Each line holding the string "emoji" is to be copied from the data.

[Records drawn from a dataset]
+++

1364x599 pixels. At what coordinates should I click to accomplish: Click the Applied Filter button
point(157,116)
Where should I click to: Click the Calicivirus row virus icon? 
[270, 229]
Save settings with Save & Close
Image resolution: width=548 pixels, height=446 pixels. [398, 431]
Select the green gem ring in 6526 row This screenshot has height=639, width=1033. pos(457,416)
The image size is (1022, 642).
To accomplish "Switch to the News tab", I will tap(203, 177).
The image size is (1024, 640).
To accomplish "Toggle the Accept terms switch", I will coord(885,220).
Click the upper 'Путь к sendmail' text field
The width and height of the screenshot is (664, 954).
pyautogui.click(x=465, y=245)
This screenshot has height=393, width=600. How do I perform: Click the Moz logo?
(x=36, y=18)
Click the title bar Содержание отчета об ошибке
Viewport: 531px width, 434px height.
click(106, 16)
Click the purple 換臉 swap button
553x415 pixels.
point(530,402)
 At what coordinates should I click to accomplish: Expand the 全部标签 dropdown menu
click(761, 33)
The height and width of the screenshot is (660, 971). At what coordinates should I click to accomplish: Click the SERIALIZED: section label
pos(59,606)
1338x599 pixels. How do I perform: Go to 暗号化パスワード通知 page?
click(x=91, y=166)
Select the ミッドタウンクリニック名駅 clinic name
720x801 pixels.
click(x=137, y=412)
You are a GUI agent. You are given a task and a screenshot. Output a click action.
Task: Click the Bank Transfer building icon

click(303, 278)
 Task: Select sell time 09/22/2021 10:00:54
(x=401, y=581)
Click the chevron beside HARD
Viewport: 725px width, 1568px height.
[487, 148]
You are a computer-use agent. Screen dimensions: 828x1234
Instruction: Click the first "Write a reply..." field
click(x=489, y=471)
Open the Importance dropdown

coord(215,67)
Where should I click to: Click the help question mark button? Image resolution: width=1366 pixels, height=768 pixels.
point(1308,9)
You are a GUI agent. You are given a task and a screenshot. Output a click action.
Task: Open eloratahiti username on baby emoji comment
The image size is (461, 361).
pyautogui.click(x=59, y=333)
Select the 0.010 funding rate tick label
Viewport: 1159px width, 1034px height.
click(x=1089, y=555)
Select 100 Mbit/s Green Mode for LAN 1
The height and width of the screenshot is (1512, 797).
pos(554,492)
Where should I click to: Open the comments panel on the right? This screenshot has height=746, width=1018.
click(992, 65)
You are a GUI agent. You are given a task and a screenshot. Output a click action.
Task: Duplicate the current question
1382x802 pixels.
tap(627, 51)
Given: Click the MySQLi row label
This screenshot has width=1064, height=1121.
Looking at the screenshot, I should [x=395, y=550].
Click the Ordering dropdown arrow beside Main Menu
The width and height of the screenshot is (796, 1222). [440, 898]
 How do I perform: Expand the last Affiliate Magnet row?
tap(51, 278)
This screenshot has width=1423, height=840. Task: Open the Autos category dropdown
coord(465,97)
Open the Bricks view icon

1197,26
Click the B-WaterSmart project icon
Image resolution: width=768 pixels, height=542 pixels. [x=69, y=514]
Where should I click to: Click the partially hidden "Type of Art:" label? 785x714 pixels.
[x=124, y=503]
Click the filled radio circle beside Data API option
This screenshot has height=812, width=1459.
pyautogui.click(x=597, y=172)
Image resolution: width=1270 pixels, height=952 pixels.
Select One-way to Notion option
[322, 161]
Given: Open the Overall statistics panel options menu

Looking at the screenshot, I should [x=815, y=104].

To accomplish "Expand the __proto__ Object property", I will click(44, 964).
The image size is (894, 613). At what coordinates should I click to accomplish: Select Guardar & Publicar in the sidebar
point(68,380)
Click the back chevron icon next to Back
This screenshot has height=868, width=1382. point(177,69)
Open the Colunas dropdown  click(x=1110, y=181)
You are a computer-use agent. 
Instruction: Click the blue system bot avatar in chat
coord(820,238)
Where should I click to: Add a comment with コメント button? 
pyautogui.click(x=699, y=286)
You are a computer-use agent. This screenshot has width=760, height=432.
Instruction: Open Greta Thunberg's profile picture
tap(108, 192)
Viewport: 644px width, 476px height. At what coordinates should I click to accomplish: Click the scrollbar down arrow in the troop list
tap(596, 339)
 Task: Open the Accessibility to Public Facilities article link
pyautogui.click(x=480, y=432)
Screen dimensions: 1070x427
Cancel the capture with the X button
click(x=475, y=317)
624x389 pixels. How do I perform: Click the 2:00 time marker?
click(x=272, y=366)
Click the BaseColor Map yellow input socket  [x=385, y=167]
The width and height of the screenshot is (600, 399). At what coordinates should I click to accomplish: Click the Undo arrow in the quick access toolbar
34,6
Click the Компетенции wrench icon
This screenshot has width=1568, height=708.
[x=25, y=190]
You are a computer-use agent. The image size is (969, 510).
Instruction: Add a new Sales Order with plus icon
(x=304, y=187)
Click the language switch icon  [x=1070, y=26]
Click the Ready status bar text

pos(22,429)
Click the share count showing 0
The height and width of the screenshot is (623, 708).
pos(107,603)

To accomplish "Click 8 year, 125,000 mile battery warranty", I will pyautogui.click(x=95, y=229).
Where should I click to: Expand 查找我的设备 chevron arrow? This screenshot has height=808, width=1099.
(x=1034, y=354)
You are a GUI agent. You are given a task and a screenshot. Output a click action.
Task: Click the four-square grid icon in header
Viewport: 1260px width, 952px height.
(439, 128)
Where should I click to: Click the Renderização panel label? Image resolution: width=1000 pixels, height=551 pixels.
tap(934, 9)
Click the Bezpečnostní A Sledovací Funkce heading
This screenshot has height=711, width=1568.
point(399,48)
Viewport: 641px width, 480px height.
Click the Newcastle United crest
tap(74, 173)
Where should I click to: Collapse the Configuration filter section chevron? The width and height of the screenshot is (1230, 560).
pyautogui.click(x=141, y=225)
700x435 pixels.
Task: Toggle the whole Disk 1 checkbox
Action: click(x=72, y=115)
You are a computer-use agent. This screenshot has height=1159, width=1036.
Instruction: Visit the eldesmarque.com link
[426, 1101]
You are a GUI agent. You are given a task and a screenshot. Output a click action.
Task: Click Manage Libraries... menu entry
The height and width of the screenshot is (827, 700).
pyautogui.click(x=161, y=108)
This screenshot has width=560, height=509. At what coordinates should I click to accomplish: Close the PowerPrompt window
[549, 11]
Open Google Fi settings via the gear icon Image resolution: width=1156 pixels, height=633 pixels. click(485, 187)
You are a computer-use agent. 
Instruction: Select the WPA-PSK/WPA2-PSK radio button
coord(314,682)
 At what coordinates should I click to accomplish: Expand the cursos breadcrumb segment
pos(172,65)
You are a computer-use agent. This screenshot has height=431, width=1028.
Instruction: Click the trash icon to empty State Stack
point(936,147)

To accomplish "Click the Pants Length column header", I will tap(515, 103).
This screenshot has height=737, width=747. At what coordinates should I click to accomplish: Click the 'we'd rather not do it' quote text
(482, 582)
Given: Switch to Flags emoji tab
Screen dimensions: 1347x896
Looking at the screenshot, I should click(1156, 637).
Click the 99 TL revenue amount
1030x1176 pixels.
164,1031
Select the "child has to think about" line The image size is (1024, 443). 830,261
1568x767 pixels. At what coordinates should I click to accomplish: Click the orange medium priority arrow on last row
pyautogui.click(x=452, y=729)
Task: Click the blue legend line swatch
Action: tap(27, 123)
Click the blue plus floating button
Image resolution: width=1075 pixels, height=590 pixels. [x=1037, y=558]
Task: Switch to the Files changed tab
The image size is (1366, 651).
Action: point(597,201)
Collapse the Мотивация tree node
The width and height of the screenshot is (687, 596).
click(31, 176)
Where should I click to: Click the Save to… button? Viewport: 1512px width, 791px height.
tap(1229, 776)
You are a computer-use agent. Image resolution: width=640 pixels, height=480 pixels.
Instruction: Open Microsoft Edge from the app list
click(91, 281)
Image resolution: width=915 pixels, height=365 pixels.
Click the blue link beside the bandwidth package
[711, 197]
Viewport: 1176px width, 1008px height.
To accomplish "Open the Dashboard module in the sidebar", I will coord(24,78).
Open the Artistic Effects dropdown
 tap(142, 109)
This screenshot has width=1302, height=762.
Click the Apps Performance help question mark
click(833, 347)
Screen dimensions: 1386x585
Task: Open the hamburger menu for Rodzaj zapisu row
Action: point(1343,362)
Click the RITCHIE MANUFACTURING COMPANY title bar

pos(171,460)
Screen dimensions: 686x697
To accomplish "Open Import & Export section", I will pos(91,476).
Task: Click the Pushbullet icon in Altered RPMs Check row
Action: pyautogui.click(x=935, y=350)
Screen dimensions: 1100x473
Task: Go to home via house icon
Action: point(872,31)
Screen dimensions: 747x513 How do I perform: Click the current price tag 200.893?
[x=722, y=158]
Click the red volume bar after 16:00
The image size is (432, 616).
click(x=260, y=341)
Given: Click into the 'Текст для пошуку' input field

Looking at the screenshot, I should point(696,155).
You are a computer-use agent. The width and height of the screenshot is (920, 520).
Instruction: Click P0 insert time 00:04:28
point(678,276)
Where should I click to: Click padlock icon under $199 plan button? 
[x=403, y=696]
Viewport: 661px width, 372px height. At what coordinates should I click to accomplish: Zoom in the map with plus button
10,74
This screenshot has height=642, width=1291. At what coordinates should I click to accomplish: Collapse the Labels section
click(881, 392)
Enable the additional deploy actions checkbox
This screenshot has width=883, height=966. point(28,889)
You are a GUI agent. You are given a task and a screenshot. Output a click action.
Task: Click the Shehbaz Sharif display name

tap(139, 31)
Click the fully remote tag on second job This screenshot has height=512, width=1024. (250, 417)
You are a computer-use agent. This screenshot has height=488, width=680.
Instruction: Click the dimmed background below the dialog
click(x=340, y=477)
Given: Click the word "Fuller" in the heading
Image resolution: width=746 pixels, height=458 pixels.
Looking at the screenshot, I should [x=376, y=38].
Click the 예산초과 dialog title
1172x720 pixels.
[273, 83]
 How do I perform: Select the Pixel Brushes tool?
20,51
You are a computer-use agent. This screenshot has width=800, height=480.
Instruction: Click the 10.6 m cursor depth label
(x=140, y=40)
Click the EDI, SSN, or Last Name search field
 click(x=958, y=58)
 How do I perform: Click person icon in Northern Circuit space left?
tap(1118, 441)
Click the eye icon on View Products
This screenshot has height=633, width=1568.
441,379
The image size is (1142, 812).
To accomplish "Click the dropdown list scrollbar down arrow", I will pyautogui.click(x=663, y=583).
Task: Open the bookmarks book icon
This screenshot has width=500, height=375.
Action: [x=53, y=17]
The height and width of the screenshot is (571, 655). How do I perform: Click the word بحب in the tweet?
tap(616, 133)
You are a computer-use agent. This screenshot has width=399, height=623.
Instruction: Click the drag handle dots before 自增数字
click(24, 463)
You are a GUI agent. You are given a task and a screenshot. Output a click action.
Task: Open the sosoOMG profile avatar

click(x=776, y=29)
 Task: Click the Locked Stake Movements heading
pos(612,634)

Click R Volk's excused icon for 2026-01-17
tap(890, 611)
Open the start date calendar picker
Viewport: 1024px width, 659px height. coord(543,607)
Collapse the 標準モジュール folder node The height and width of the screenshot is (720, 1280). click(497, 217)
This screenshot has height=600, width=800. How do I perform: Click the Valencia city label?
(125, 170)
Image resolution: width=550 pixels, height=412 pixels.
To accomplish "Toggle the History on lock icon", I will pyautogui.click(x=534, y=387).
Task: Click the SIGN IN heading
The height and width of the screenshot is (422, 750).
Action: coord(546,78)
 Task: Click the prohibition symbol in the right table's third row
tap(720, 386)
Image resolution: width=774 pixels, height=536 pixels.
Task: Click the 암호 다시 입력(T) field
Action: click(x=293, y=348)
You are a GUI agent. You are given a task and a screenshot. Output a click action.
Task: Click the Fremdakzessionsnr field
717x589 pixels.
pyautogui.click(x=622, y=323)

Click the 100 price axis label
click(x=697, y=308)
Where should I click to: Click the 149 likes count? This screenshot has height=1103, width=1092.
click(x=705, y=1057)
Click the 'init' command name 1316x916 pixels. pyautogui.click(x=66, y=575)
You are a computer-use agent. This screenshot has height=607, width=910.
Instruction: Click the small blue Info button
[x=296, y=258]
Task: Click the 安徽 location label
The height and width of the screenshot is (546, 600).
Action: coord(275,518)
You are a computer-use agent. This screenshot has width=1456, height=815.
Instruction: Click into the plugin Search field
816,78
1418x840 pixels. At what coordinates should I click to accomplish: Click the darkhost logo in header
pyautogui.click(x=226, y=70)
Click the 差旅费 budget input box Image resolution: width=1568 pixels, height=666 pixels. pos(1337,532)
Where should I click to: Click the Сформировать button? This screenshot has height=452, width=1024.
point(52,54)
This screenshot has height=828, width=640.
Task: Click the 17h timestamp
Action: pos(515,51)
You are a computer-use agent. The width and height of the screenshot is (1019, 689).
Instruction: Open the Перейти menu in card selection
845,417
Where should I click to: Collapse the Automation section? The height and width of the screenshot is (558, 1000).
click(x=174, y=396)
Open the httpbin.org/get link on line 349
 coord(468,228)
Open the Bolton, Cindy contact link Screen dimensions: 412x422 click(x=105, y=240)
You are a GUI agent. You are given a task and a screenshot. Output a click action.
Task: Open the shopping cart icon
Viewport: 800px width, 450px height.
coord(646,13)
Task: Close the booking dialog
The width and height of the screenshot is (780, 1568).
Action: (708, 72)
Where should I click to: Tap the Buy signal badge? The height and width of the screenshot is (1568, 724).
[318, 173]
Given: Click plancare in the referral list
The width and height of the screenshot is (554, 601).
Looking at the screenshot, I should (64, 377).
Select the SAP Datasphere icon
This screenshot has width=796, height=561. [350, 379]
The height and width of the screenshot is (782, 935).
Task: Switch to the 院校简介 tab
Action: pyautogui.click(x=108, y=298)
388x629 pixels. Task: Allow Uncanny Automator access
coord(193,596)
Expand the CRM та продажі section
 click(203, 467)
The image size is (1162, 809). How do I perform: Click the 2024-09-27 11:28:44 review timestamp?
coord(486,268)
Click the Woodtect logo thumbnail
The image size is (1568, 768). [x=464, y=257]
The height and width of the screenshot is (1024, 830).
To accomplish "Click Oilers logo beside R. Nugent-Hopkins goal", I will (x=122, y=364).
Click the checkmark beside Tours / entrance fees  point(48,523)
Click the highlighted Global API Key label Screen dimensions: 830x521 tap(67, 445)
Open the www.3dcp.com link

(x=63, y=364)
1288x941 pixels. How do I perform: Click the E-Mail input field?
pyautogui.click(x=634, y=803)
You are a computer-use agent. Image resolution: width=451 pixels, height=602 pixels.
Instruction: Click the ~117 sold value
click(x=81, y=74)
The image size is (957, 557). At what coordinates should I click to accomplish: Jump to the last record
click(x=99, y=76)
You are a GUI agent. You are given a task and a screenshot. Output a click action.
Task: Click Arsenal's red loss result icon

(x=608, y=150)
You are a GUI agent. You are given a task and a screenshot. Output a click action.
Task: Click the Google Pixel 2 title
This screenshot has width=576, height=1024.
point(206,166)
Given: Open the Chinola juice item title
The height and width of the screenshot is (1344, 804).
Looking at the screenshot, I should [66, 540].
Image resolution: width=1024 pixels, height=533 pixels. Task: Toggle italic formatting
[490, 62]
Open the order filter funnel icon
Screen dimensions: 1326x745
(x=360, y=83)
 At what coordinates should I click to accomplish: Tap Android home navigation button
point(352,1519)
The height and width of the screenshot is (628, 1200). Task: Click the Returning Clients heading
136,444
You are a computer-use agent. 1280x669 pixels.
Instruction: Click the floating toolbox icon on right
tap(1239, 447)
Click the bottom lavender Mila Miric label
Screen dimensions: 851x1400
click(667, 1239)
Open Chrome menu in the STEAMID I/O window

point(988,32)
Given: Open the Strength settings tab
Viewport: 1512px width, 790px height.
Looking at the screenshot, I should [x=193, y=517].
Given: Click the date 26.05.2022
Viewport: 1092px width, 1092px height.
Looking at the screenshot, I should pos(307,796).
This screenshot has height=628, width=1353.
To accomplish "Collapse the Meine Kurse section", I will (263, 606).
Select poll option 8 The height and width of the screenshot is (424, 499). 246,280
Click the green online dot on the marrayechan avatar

+++

SOLUTION TO THE EXERCISE -
Task: Open eloratahiti username on baby emoji comment
Given: Switch to Flags emoji tab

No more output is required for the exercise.